(What you are asked to do) Output, word for word, the span of lines that starts at the one containing "Instagram (33, 1626)" and ends at the last line of the records.

(Stored records)

· · · · ·

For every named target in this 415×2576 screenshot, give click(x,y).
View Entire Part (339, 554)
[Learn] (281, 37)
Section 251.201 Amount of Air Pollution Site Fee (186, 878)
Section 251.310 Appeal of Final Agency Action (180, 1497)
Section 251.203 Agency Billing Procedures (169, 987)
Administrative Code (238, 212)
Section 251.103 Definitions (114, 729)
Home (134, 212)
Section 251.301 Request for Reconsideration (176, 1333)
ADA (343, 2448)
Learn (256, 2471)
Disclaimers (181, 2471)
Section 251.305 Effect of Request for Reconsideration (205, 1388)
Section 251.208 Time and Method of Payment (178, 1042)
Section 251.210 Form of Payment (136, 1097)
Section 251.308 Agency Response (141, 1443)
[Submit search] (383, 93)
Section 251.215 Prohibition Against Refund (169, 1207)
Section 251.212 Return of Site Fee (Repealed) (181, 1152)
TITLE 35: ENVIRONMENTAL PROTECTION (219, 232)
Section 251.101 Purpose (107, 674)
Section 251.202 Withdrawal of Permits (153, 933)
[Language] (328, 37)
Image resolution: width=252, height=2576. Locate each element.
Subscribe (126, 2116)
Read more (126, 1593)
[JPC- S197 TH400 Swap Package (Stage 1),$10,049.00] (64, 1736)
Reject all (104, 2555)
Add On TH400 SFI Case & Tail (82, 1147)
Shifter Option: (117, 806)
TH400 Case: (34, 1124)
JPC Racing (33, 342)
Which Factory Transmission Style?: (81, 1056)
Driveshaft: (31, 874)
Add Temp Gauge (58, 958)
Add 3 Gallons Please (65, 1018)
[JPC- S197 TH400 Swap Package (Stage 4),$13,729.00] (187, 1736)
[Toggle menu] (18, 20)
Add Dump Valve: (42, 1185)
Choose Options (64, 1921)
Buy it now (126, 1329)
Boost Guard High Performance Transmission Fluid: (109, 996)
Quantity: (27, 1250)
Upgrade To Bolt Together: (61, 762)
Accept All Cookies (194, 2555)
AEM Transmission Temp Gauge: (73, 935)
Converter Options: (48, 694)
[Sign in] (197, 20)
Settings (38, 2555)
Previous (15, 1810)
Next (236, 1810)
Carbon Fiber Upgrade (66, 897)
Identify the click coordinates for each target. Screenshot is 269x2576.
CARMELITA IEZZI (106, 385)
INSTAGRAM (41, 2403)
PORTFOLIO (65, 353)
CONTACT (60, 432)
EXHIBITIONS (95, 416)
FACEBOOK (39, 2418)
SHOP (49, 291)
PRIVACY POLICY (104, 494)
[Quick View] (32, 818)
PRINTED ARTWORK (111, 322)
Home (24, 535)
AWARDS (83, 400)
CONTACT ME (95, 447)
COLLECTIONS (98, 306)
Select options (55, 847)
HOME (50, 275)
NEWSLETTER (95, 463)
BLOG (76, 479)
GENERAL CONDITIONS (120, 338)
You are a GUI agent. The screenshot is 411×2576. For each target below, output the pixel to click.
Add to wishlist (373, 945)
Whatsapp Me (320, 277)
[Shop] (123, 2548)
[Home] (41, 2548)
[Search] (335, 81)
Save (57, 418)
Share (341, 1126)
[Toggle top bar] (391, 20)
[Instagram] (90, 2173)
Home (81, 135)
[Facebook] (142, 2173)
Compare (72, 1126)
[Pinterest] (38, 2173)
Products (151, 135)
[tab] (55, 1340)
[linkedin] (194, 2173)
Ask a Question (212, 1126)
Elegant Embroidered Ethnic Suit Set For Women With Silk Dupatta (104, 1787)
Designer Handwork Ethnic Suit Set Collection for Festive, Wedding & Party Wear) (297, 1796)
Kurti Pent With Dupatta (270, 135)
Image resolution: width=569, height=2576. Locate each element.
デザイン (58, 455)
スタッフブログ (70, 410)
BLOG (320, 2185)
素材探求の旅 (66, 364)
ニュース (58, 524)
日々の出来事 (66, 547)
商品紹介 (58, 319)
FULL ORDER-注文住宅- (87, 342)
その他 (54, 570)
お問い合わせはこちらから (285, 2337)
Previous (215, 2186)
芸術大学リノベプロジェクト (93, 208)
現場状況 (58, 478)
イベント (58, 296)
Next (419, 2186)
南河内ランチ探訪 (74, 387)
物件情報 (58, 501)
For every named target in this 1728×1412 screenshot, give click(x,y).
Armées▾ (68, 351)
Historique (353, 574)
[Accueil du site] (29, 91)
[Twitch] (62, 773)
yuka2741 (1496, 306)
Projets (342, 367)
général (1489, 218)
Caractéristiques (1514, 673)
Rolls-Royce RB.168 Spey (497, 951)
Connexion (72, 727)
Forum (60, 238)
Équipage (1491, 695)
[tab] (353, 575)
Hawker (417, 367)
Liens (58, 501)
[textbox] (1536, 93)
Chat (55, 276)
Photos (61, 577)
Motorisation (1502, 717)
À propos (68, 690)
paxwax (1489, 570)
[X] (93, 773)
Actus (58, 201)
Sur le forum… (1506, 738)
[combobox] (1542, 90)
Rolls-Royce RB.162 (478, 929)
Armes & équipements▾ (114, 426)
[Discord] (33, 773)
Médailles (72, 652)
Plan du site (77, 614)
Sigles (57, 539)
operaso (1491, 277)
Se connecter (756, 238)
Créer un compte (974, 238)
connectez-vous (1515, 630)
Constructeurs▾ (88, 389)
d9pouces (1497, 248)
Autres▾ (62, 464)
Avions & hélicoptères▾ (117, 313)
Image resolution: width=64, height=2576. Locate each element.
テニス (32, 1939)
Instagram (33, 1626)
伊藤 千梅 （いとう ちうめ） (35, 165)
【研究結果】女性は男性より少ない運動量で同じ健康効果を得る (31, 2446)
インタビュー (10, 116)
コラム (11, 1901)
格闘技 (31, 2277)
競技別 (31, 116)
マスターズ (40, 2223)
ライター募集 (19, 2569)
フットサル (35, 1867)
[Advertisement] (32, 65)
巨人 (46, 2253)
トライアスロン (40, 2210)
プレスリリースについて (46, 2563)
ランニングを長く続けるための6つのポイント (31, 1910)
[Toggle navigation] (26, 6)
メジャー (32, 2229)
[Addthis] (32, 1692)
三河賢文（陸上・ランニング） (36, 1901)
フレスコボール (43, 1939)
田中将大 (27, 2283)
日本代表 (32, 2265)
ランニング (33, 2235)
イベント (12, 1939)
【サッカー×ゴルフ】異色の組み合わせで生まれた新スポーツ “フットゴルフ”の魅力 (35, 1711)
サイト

· · · · ·

(Response to this exercise)
Instagram (33, 1626)
伊藤 千梅 （いとう ちうめ） (35, 165)
【研究結果】女性は男性より少ない運動量で同じ健康効果を得る (31, 2446)
インタビュー (10, 116)
コラム (11, 1901)
格闘技 (31, 2277)
競技別 (31, 116)
マスターズ (40, 2223)
ライター募集 (19, 2569)
フットサル (35, 1867)
[Advertisement] (32, 65)
巨人 (46, 2253)
トライアスロン (40, 2210)
プレスリリースについて (46, 2563)
ランニングを長く続けるための6つのポイント (31, 1910)
[Toggle navigation] (26, 6)
メジャー (32, 2229)
[Addthis] (32, 1692)
三河賢文（陸上・ランニング） (36, 1901)
フレスコボール (43, 1939)
田中将大 (27, 2283)
日本代表 (32, 2265)
ランニング (33, 2235)
イベント (12, 1939)
【サッカー×ゴルフ】異色の組み合わせで生まれた新スポーツ “フットゴルフ”の魅力 (35, 1711)
サイト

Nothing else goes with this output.